#### Your objective
Continue the Save Mount Diablo passage from its last sentence.

#### Provided text
************

Save Mount Diablo awarded four small grants supporting important research through its Mary Bowerman Science and Research Program. Awardees explored the worlds of kestrels, ground squirrels, and fish in the Diablo area—deepening the knowledge base that supports our work.

Our annual BioBlitz revealed striking post-fire findings within the footprint of the 2020 SCU (Santa Clara Unit) fires. More than 100 researchers and citizen scientists participated in the two-week event. Although more than 1,900 observations were recorded, the discovery of a rare fire poppy east of Mount Diablo marked the high point. This California endemic plant is a rare gem and one of the most sought-after fire followers.

Fire poppy

Fire poppy. Photo by Denise Castro.

Thanks to you, we earned national recognition this year!

************

#### Data under study
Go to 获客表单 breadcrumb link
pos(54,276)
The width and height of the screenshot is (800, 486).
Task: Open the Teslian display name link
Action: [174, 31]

************

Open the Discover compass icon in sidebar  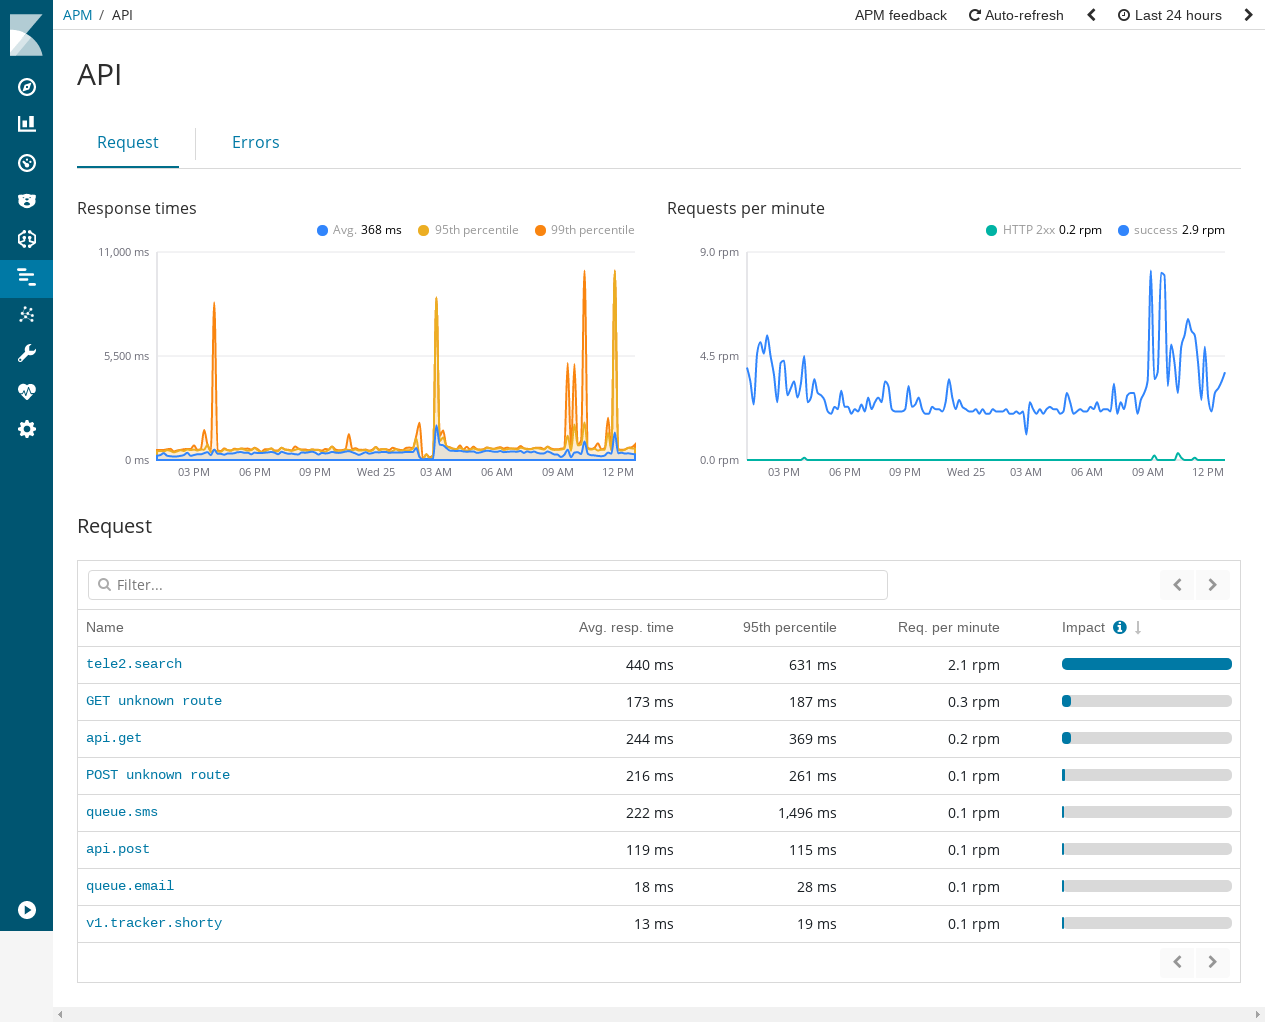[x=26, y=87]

************

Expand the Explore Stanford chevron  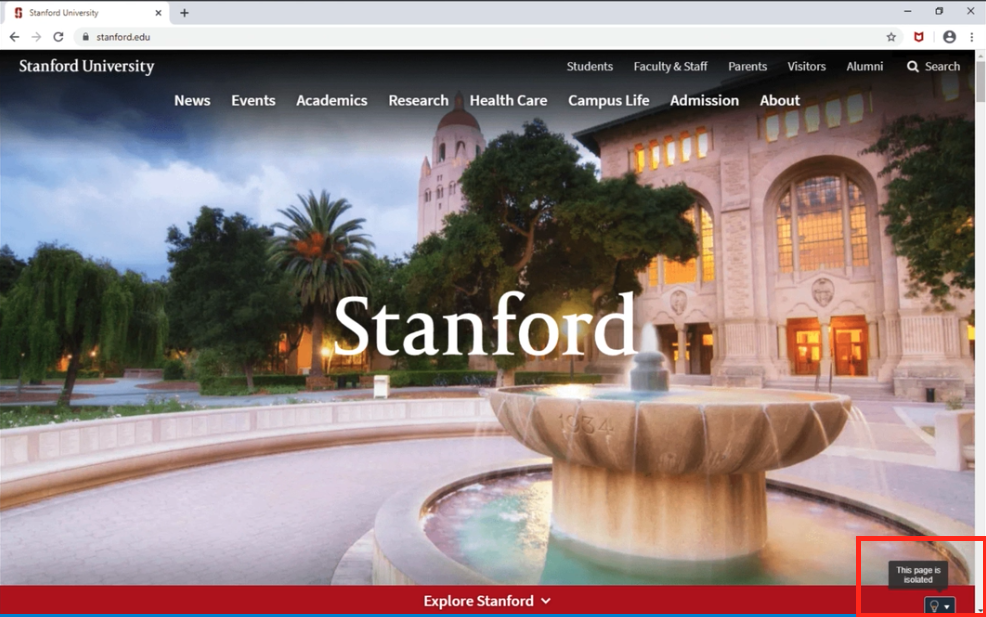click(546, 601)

************

#### Written reply
In August, Save Mount Diablo earned an important recognition and distinction, receiving its renewed national land trust accreditation—something only a minority of our country’s nonprofit land trusts have achieved. Save Mount Diablo provided extensive documentation and was subject to a comprehensive third-party evaluation by the Land Trust Accreditation Commission prior to receiving accreditation. This award, which is good for five years, proves again that Save Mount Diablo is committed to professional excellence and to maintaining the public’s trust in its land conservation work. Save Mount Diablo first earned national accreditation in 2016.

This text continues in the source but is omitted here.